Task description -> Your answer should hold only the lines from the one containing "This screenshot has" through the last line below, copied exactly; pictures stay out.

[[ Materials provided open ]]

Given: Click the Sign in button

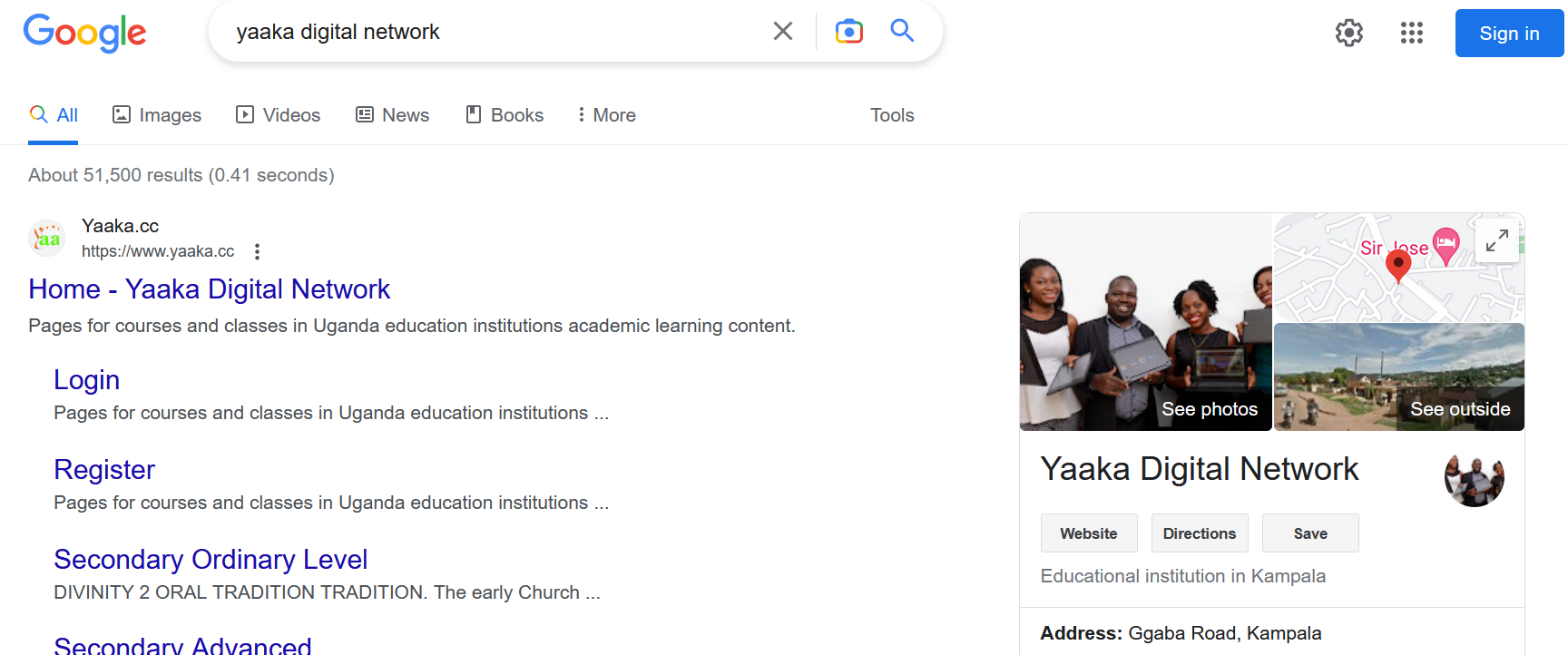Looking at the screenshot, I should [x=1508, y=33].
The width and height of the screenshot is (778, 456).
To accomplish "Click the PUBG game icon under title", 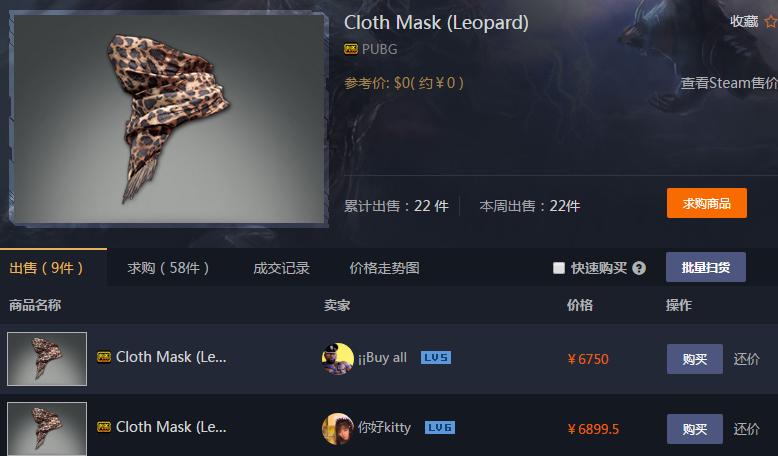I will click(x=351, y=49).
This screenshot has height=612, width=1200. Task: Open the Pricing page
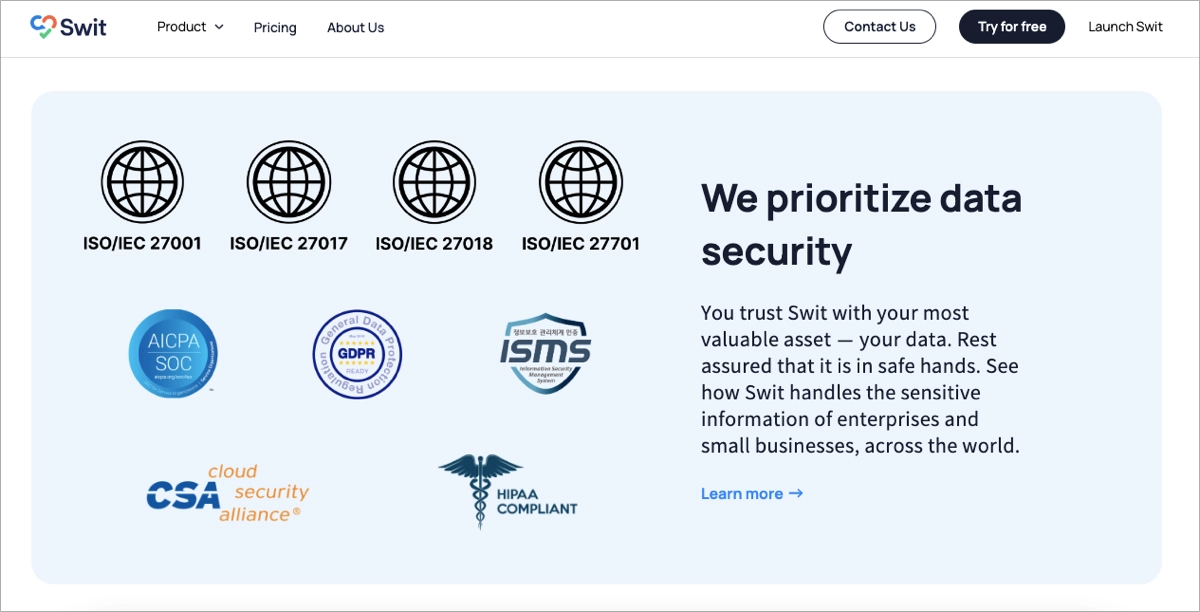pos(275,27)
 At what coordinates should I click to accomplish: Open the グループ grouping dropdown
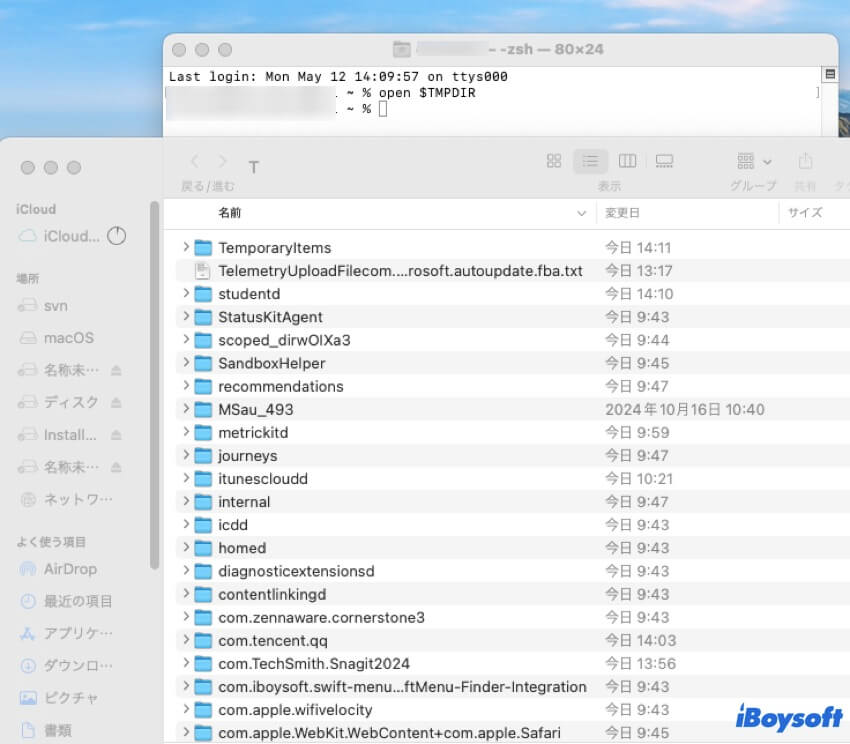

[[ Materials provided closed ]]

Written response ->
This screenshot has height=612, width=1200. Task: Open the Pricing page
pos(275,27)
 At what coordinates should I click to accomplish: Open the グループ grouping dropdown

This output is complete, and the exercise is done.